Not understood yet great!
With 2 anecdotes we’d like to tell more about the image of wild dogs. A south African ranger once told us that he was on a game drive with a number of American tourists. For the Americans it was their first drive . Within no more than 20 min. the group encountered a pack of wild dogs. While the ranger was euphoric, the Americans didn’t realize what they were looking at. Their question made this clear : “can we continue for the elephants please ? “
The second story is rather recent. Not very long ago, we attempted to explain colleagues and relatives how great it is to spot wild dogs. When we told that we’d seen an African wild dog, various people asked :” these are Dingos, true?”
Both stories tell the truth about the African wild dog. First of all, no one realises how scarce this great animal is and furthermore the wild dog is very unknown to the public. However, we are talking about one of the most threatened species in the world. In all southern Africa an estimated 5000 wild dogs live of which in Kruger NP probably just 100 to 400.
Wild dog live in relatively big packs with a leading female ruling it. She only tolerates her own kids and has no mercy for other pups : she bites them to death. This is one of the major reasons of the relatively small number of wild dogs in southern Africa. Another imporant reason is that African farmers still think (wrongly) that a wild dog kills for fun, making it a major threat for their flock. This idea is totally misplaced , because the wild dog is a real “hunter for life” and only takes prey for food; not for fun.

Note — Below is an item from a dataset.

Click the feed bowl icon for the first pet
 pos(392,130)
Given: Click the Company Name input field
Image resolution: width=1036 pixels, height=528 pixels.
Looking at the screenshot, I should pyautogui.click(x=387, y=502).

The pack’s hierarchy ensures a perfect cooperation of the members, proven by the fact that an unbelievable 90% of the huntings are successful ! This is tremendously high (a leopard doesn’t even reach a 10% score). Wild dogs hunt strategically and chase their prey into the direction of other members of the pack, who take over the prey, until it’s exhausted. Very effective indeed !
The spotting of wild dogs has always been an absolute peak of our journeys to Africa.